• **What you need to do**
Rewrite the entries as a JSON list of strings, one string per line, starting at the line that contains "This screenshot has width=640, height=360." and ending at the last line of the entries, with both ends included. Leave the pictures out of your answer.

• **Dataset extract**
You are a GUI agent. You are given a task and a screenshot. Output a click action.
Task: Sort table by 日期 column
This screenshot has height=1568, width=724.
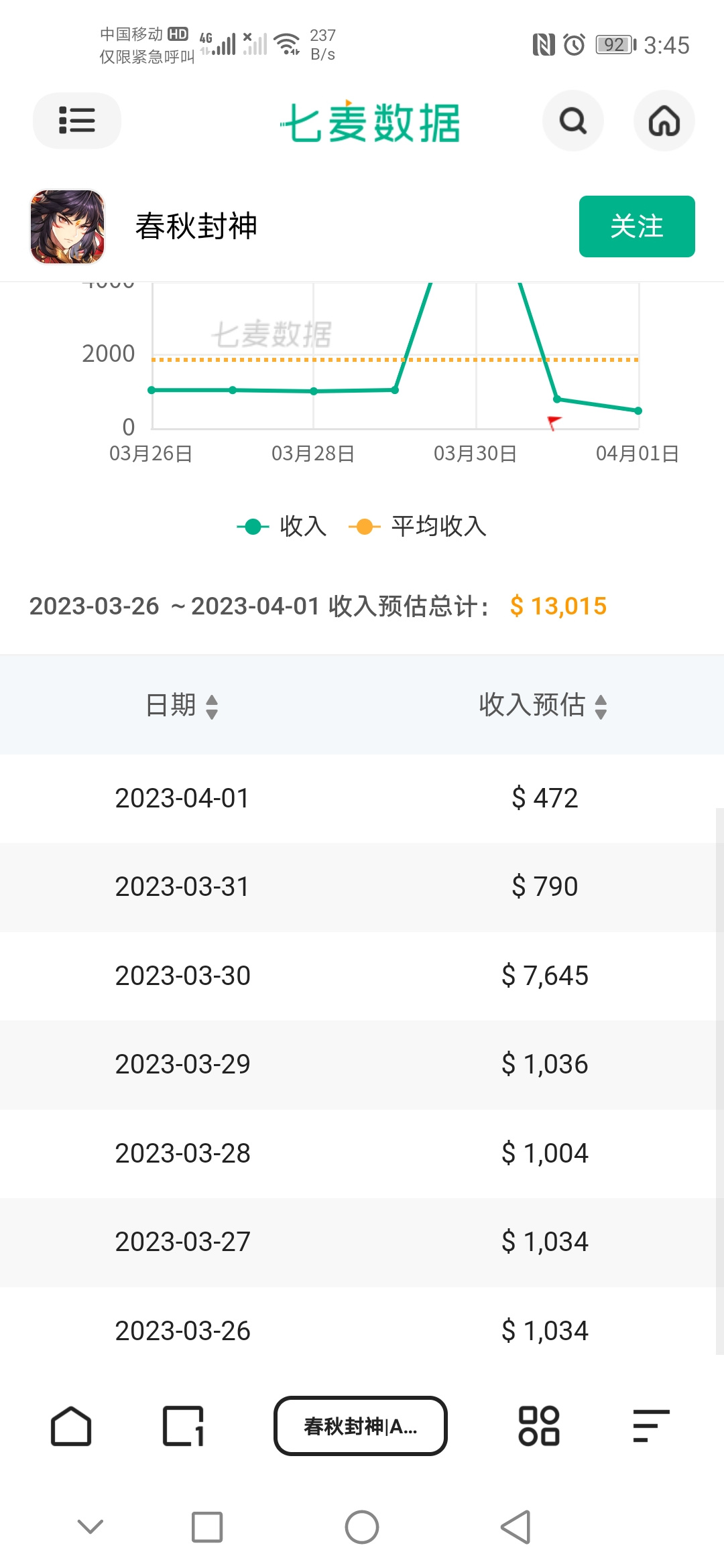pos(182,706)
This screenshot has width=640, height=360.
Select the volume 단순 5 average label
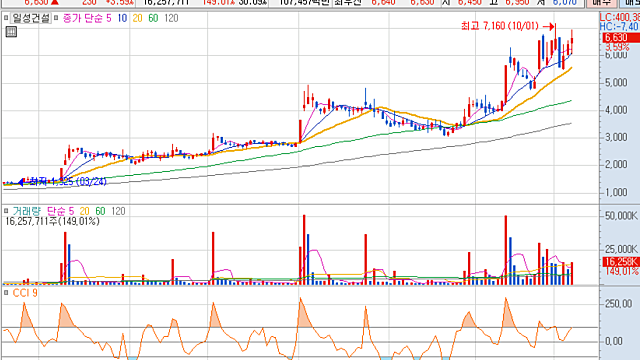point(60,211)
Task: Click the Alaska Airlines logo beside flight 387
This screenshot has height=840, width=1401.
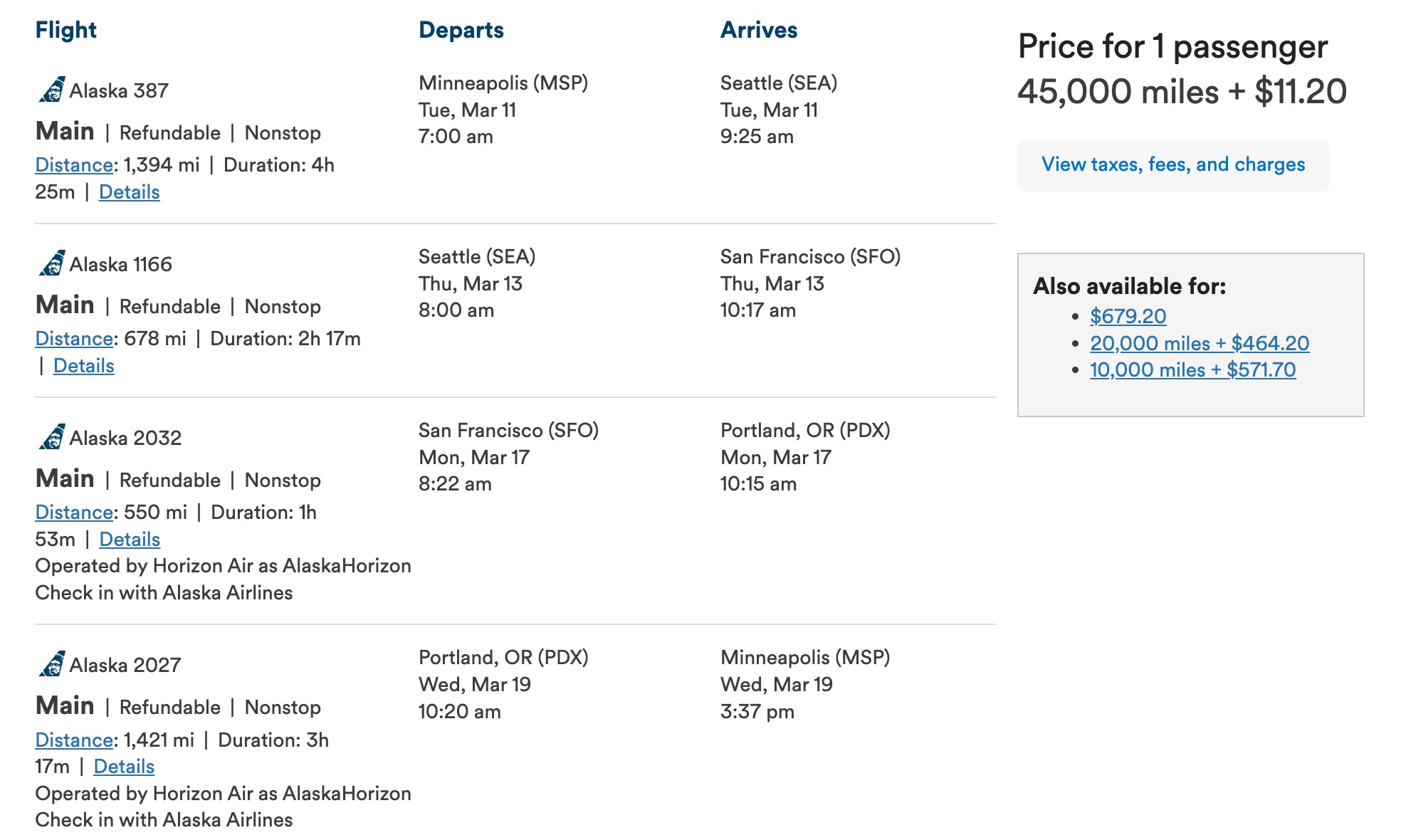Action: coord(51,90)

• **The reply**
[
  "This screenshot has width=640, height=360.",
  "Select the volume 단순 5 average label",
  "point(60,211)",
  "Task: Click the Alaska Airlines logo beside flight 387",
  "This screenshot has height=840, width=1401.",
  "Action: coord(51,90)"
]